Representative proteins (Runx2 and OPN) indicating osteogenic differentiation were evaluated in the BMSC, BMSC/BMP-4, BMSC/RAW, and BMSC/RAW/BMP-4 groups by fluorescence staining. Briefly, after culture of cells in conditioned medium for 12 days, scaffolds were fixed with 4% paraformaldehyde (Biosharp) for 15 min, permeabilized with 0.1% Triton-X for 30 min, and blocked with 5% BSA for 1 h. Samples were then incubated with primary polyclonal IgG rabbit anti-rat antibodies targeting Runx2 (1:500; Abcam) and OPN (1:200; Abcam) overnight at 4 °C and then with secondary goat anti-rabbit Alexa Fluor 594 antibodies (1:200; Abcam) for detection of Runx2 or secondary goat anti-rabbit Alexa Fluor 488 antibodies (1:500; Abcam) for detection of OPN for 2 h at room temperature.

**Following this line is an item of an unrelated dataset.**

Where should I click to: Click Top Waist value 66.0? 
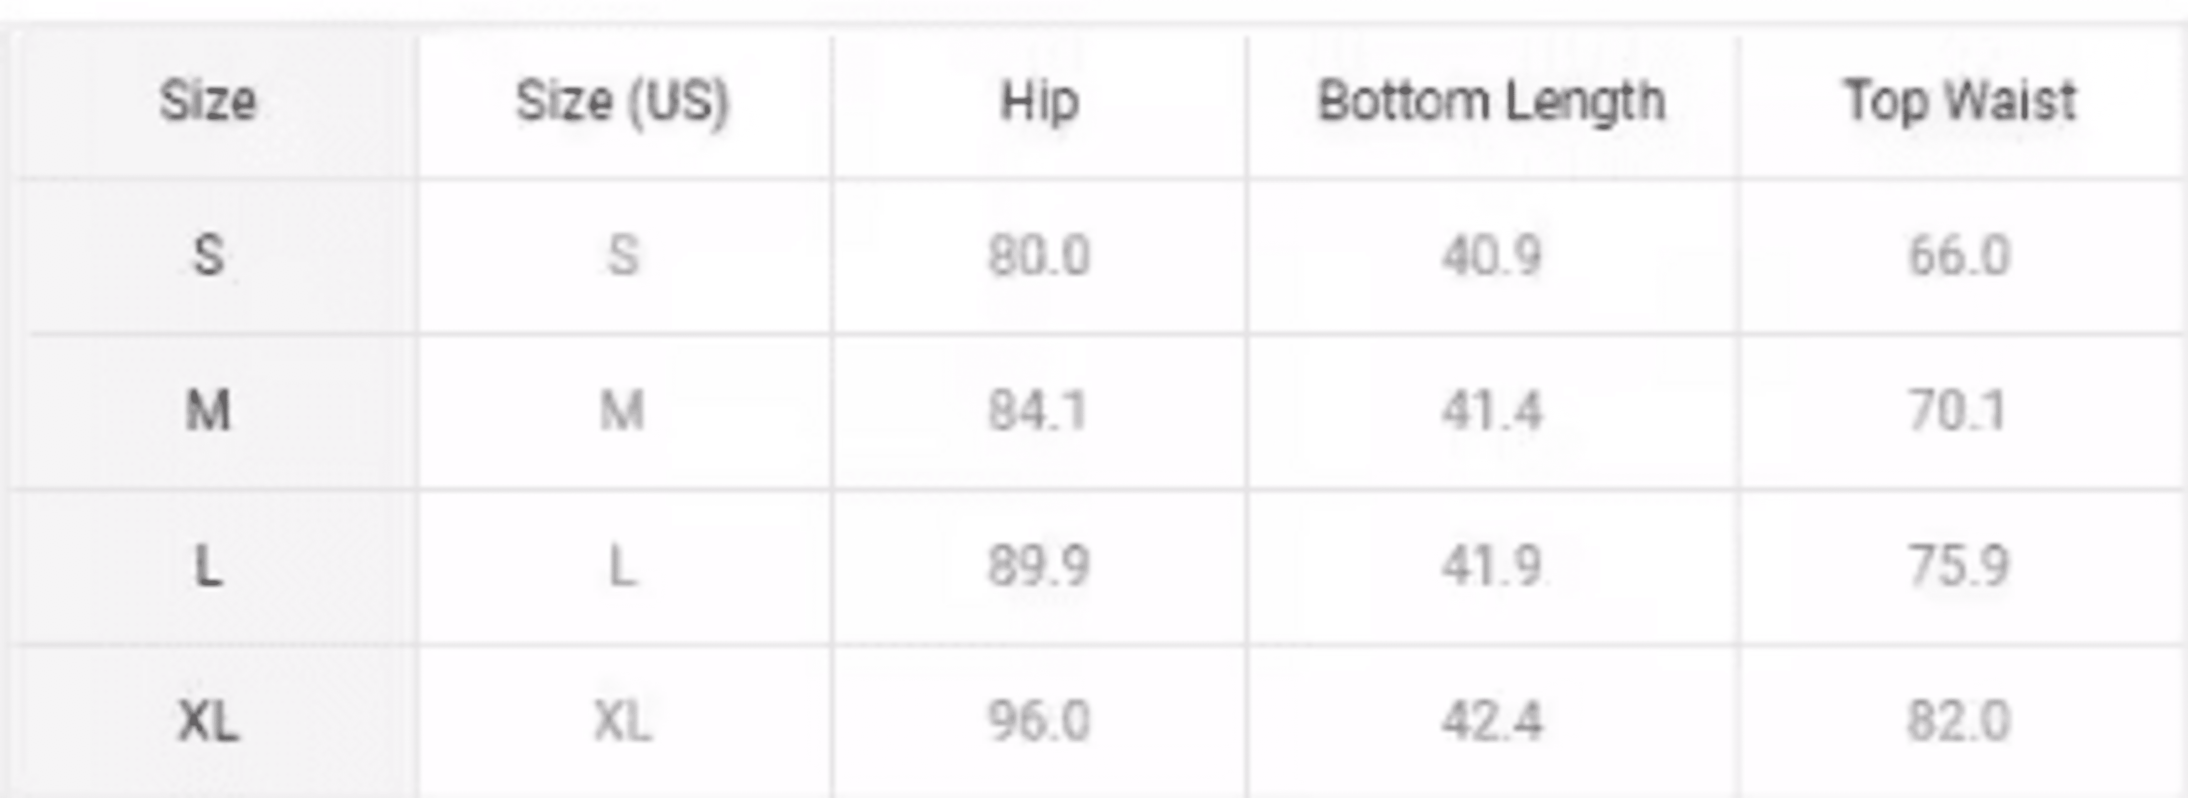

The cytoskeleton was stained with Alexa Fluor 488 for detection of Runx2 or Alexa Fluor 594 phalloidin (ThermoFisher) for detection of OPN for 2 h at room temperature. Nuclei were stained with DAPI for 5 min. A fluorescence confocal microscope (Leica, Germany) was used to acquire representative images. Image Pro Plus 6.0 software (NIH) was used to quantitatively analyze the fluorescence intensity of Runx2 and OPN in five different views for three independent scaffolds.

The polarization of RAW264.7 cells in the RAW and RAW/BMP-4 groups was assessed by fluorescence staining to evaluate the expression levels of CCR7 (red, M1 marker) and CD206 (green, M2 marker). Briefly, after incubation in high-glucose DMEM for 2 and 5 days, scaffolds were fixed with 4% paraformaldehyde (Biosharp, Hefei, China) for 15 min, permeabilized with 0.1% Triton-X for 30 min, and blocked using 5% bovine serum albumin (BSA) for 1 h. Samples were incubated with M1 primary polyclonal IgG rabbit anti-mouse antibodies for CCR7 (1:100; Abcam) overnight at 4 °C and then with secondary goat anti-rabbit Alexa Fluor 594 antibodies (1:500; Abcam) for 2 h at room temperature. Next, samples were incubated with M2 primary polyclonal IgG mouse anti-mouse antibodies for CD206 (1:50; Abcam) overnight at 4 °C and then with secondary goat anti-mouse Alexa Fluor 488 antibodies (1:500; Abcam) for 2 h at room temperature. Finally, the nuclei were stained blue with 4′,6-diamidino-2-phenylindole, dihydrochloride (DAPI) for 5 min and observed with a fluorescence confocal microscope (Leica, Germany). Image Pro Plus 6.0 software (NIH) was used to quantitatively analyze the fluorescence intensities of CCR7 and CD206 for five different view regions from three independent scaffolds.